Os pormenores destas festanças, destas calamidades a que alguns políticos se referem como absolutamente legais, estão em todo o lado. Nos DCIAPs, nas Finanças, nos ministérios e por aí fora mas só para quem, verdadeiramente quer ver alguma coisa. Para quem finge que sabe ou não quer ver, não vale a pena insistir ou vir a público agora, passado algum tempo, chamar à atenção de águas passadas quando, na devida altura, nem os moinhos por onde as águas passavam, conseguiam ou queriam ver.
Já sabe, mais ou menos, o que é o sistema? Mais coisa, menos coisa, funciona assim. Quando por lapso ou por falta de jeito a “marosca” é tornada pública, a imprensa aparece e a resposta é que o caso está entregue à justiça. A justiça por sua vez demora o que demora e todos sabem que não é pouco. Como, apesar de dizerem o contrário, funciona a mando e a compasso dos políticos, no devido tempo vem a lume e é então, que o povo idiota, mas já desconfiado, toma conhecimento das atrocidades cometidas. Se a coisa interessa, vai-se para a frente. Senão, deixam-se ir os outros que depois se acusam de irresponsáveis extremistas, sempre contra o bom funcionamento da democracia.
Mas o sistema é muito mais do que isso. Em Portugal funciona a irmandade PS/PSD há muito instalada e considerada a plataforma de um equilíbrio dito necessário. A porta que separa o inferno de um purgatório que ainda assim consideram razoável, tendo em conta os pecados cometidos. Tal como a constituição, feita por cabeças doutros tempos e que à partida ditaram procedimentos, normas e leis de índole socialista que impedem quem pense diferente, de alterar seja o que fôr. Tudo, claro, a bem da nação e em benefício do sistema.
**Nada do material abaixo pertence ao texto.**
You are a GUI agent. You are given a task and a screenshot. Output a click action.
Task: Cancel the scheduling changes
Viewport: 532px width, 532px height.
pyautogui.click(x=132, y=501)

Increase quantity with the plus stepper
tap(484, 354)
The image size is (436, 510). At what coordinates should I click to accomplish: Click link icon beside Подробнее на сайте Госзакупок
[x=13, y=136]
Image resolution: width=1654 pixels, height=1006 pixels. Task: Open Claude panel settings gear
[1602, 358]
Não queria deixar de me referir aos quadros dos trabalhadores da TAP. Sujeitos às necessidades, aos desvarios e estratégias dos seus responsáveis, são verdadeiramente o sustento da transportadora e salvo algumas exceções, a razão da sua existência e continuidade.
Neste exaustivo jogo de privatizações e reprivatizações, serão porventura os que mais sofrerão, enquanto de fora ou por fora, não faltarão as mais variadas opiniões dos que nos martirizam todos os dias com as mais sortidas parvoíces em opiniões pagas, para distrair os incautos.
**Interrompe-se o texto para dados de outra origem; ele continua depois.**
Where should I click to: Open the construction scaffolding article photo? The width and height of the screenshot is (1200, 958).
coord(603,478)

Verdade, “verdadinha” é que vem aí mais uma manobra que fará tremer famílias e destabilizar o que parecia estabilizado. Tudo por conta do dinheiro que, efectivamente não dá para tudo mas que, em nome da economia exige uma solução que mais uma vez sairá das privilegiadas e doutas cabeças em detrimento dos idiotas que a tudo assistem sem se queixar. Estranho é que em nome da mesma economia, se continue a distribuir dinheiro e obrigações por estranhos, que em nome de sabe-se lá o quê, se continue a distribuir à tripa forra dinheiro por fundações, observatórios e apoios vários a causas estranhas. Tudo em nome da economia? Claro que não! Tudo em nome da confusão em cabeças impreparadas, e que funciona há quase meio século.
E o sistema, já sabe o que é? Ou à semelhança de muitos continua a precisar que lhe façam um desenho ou que toque a si a desgraça dos outros?
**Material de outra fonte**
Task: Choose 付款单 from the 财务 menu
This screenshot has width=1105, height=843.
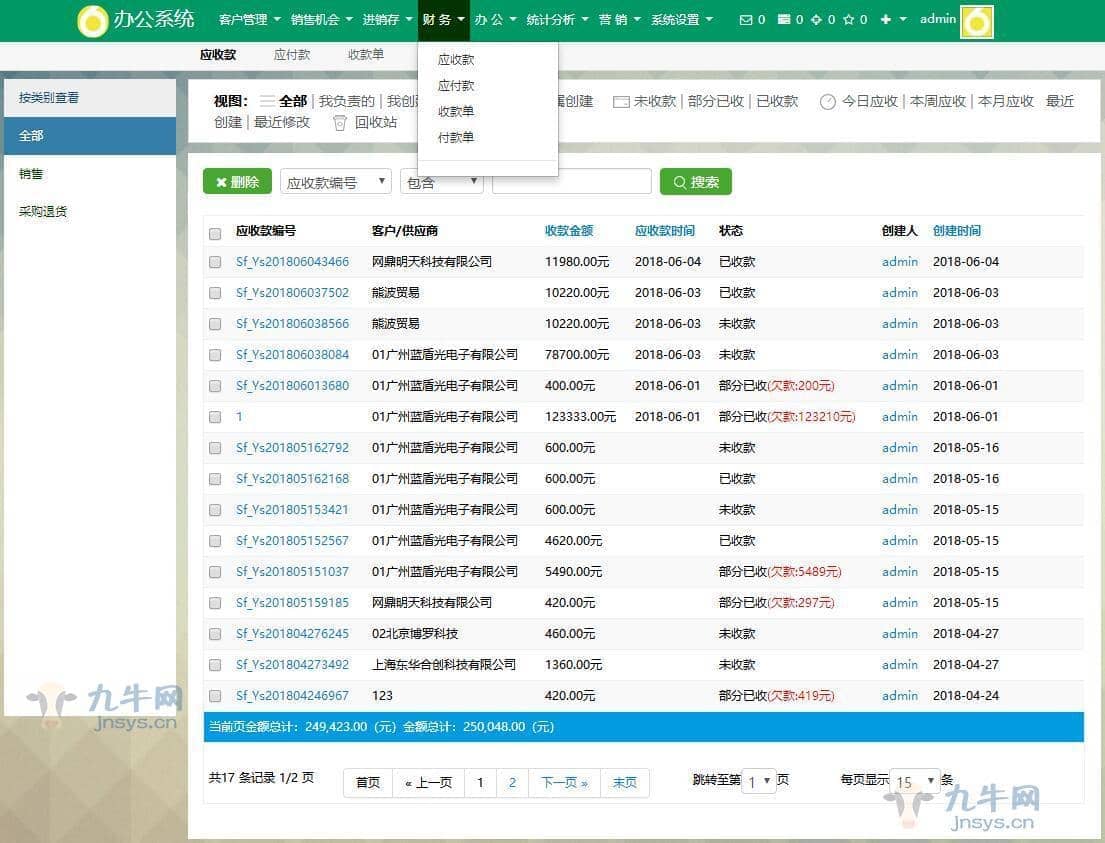Action: coord(456,138)
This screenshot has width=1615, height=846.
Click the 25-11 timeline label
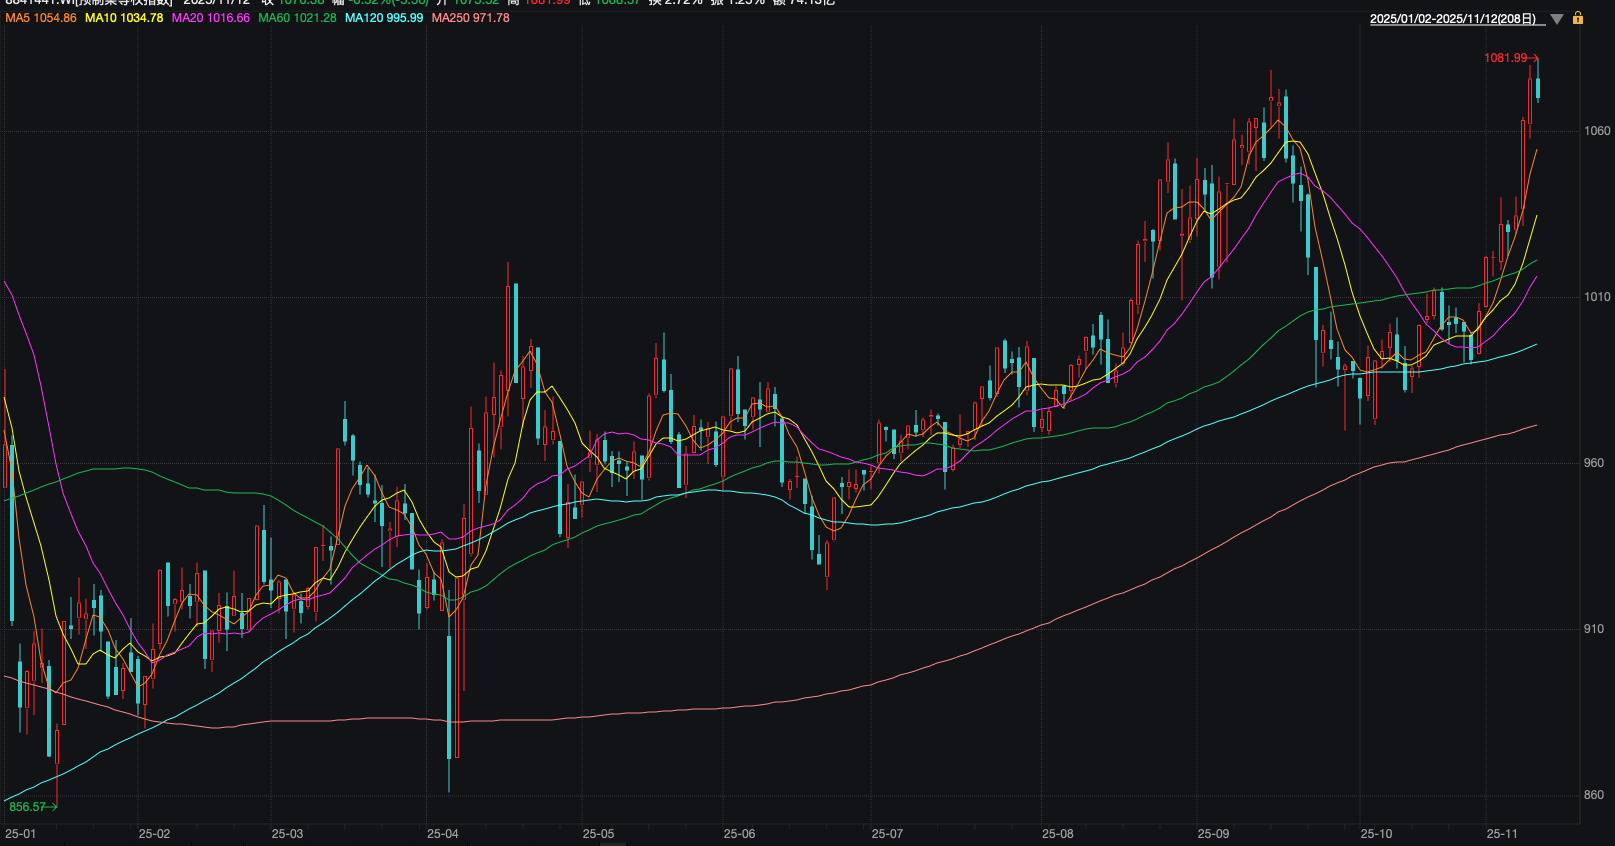[1502, 834]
Para terminar, não cesso de perguntar a mim mesmo, se esta é a última tentativa de privatização de 20% da companhia que ainda há pouco tempo recebeu do estado 3200 milhões de euros. Que segundo as minhas contas recebe uma oferta alemã de 200 milhões por uma fatia que vale no mínimo 3 vezes mais e que esconde dos portugueses outras ofertas que devem ser no mínimo ofensivas. Ou será que nestas manobras e a julgar pelos atos políticos anteriores, existem outras vias, outra distribuição de proventos que não consigo agora vislumbrar? São na realidade estranhos os caminhos deste sistema que quase todos percebem como funciona, mas que, na sua essência, só é verdadeiramente entendível pelo PS ou pelo PSD.
Daqui a uns tempos a privatização voltará à baila e os portugueses pagarão, como de costume, outros milhões. Os mesmos milhões que o sistema distribuirá pelos do costume.
E diga-me, sabe agora o que é o sistema?
Ou quer mesmo que eu lhe faça um desenho?